Obama's policy of assassination — erm, I mean, "targeted killing" — is illegal. Not that the President sees it that way. In fact, quite the opposite. In another straight-to-the-point statement, Obama said of drone strikes "America's actions are legal."
But just because he says it don't make it so. I don't have space here to go into detail about the illegality of assassinating Yemeni citizens or Pakistani citizens, although I firmly believe this is illegal too. In the interest of debunking Obama's claim as quickly as possible, I'll stick to the assassination of U.S. citizens.
Obama himself admitted in his speech that 4 U.S. citizens have been killed in drone strikes. In the case of Anwar al-Awlaki, Obama admitted he was specifically targeted for assassination and no attempt was made to capture him.
But the president simply can't legally order the murder of a U.S. citizen. This is one of the most basic precepts of the Constitution. The Fifth Amendment reads in part "No person shall ... be deprived of life, liberty, or property, without due process of law." Attorney General Eric Holder, in a speech brilliantly lampooned by Stephen Colbert, claimed that "due process is not the same as judicial process."
But of course it is. There's no other possible definition for due process. The Constitution was created to protect the citizens from the excesses of government, and there's no excess more exceptional, no power more tyranical, than the oversight-free murder of your own citizens.
Obama's targeted killing of al-Awlaki was therefore not just illegal — it was unconstitutional.
Contrary to his statement in the speech, Obama is not "troubled by the possibility that leak investigations may chill the investigative journalism that holds government accountable." This "chill" is, in fact, the very reason for leak investigations.
Obama has used the 1917 Espionage Act to go after leakers twice as many times as all previous administrations combined. The majority of these cases, if not all of them, are trivial leaks having nothing to do with national security, where the intent is obviously to punish whistleblowers for exposing government wrongdoing.

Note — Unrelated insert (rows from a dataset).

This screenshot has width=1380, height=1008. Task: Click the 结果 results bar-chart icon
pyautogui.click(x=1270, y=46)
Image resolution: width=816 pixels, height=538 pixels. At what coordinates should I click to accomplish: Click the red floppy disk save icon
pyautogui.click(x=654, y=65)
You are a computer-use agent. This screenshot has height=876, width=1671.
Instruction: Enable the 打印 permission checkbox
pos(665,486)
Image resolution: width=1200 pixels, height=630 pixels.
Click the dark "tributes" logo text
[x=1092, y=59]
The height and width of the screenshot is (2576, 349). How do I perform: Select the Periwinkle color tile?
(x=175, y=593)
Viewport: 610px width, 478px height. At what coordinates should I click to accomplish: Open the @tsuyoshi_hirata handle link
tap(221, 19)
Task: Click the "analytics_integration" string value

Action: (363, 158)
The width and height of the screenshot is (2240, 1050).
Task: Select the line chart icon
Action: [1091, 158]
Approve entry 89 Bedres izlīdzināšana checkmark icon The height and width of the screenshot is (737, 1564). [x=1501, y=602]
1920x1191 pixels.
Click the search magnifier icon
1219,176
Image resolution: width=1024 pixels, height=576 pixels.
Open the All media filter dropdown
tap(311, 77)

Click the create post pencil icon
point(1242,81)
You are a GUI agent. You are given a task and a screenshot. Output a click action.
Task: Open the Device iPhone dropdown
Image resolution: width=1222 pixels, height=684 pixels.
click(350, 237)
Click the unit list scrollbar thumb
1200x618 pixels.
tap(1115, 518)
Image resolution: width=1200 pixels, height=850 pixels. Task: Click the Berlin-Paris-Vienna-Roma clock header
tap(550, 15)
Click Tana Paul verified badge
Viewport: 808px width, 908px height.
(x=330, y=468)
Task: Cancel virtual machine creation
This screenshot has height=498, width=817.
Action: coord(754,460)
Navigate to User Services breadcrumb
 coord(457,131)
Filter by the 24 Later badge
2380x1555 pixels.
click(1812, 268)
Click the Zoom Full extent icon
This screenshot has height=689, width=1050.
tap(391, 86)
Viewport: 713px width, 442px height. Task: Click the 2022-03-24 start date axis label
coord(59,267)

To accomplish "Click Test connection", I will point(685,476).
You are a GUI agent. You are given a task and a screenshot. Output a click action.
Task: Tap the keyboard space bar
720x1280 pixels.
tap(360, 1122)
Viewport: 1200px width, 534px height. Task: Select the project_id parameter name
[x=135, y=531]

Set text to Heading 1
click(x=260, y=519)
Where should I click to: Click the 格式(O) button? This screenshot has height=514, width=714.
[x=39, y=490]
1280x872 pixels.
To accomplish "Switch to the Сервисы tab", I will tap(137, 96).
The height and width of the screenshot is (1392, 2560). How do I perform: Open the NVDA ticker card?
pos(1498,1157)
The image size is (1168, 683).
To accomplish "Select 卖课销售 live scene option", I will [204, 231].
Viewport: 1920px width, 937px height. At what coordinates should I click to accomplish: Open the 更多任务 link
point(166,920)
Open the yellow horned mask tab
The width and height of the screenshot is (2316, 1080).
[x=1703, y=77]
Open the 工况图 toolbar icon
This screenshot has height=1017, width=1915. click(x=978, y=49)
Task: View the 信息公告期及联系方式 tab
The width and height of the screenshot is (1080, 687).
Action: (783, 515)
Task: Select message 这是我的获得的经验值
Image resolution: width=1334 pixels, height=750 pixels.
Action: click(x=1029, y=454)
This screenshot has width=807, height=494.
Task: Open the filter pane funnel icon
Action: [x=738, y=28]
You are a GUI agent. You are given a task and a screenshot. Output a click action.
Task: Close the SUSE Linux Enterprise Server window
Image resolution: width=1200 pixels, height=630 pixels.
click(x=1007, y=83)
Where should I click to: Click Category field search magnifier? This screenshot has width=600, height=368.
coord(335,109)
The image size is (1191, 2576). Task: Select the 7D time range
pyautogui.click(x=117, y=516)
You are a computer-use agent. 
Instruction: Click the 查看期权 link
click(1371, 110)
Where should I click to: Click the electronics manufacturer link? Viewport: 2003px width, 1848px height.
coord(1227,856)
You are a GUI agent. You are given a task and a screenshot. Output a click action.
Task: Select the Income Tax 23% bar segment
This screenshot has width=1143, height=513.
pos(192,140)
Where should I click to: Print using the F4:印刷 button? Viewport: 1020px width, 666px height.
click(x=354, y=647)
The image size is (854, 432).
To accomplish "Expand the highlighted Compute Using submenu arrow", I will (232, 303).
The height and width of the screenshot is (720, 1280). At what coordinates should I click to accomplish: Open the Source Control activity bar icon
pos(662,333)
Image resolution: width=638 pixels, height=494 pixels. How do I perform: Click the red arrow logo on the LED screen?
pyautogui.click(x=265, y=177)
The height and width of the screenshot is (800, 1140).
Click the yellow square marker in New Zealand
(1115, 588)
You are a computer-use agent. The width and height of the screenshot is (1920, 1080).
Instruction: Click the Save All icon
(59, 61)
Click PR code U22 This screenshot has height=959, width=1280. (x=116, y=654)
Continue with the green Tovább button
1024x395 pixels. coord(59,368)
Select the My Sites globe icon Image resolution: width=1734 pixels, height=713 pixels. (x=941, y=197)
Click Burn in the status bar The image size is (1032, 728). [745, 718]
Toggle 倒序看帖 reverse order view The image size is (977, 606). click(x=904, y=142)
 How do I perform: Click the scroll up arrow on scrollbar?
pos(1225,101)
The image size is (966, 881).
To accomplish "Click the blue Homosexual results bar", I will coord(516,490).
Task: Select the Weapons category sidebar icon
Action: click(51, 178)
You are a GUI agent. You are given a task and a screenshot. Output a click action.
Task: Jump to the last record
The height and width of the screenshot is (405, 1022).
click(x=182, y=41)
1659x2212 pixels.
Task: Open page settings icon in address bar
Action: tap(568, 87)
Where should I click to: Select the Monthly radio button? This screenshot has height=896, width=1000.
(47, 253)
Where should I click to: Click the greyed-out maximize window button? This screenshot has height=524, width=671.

For example, one person prosecuted under the Espionage Act was John Kiriakou, an ex-CIA agent who leaked information about the U.S.'s secret torture program. As many of you will remember, nobody has as yet been prosecuted for actually comitting the crime of torture, but Kiriakou was sentenced to 30 months in prison for exposing the crimes of others.
More disturbing still is the aggressive pursuit of Wikileaks for committing the same crime as Pentagon Papers leaker Daniel Ellsberg, now considered a national hero.
A disturbing detail in this case arose in March during the ongoing trial of Bradley Manning, who is facing life imprisonment for "aiding the enemy" on the theory that, although he didn't provide information directly to Al-Qaeda, the terrorist group was able to read the information leaked by Manning after it was published.
During the trial, the prosecutor was asked if he would have pursued the same "aiding the enemy" charge if Manning had leaked to the New York Times instead of to Wikileaks. The answer? An unequivocal "yes."
So there you have it: leaking information about government crimes and wrongdoing is considered by Obama's lawyers to amount to "aiding the enemy," even if the only organization you're directly aiding (besides the American people) is the New York Times.
So it's pretty clear who Obama thinks the "enemy" is. And as the AP phone-tapping case demonstrates, he's definitely not concerned about their freedoms.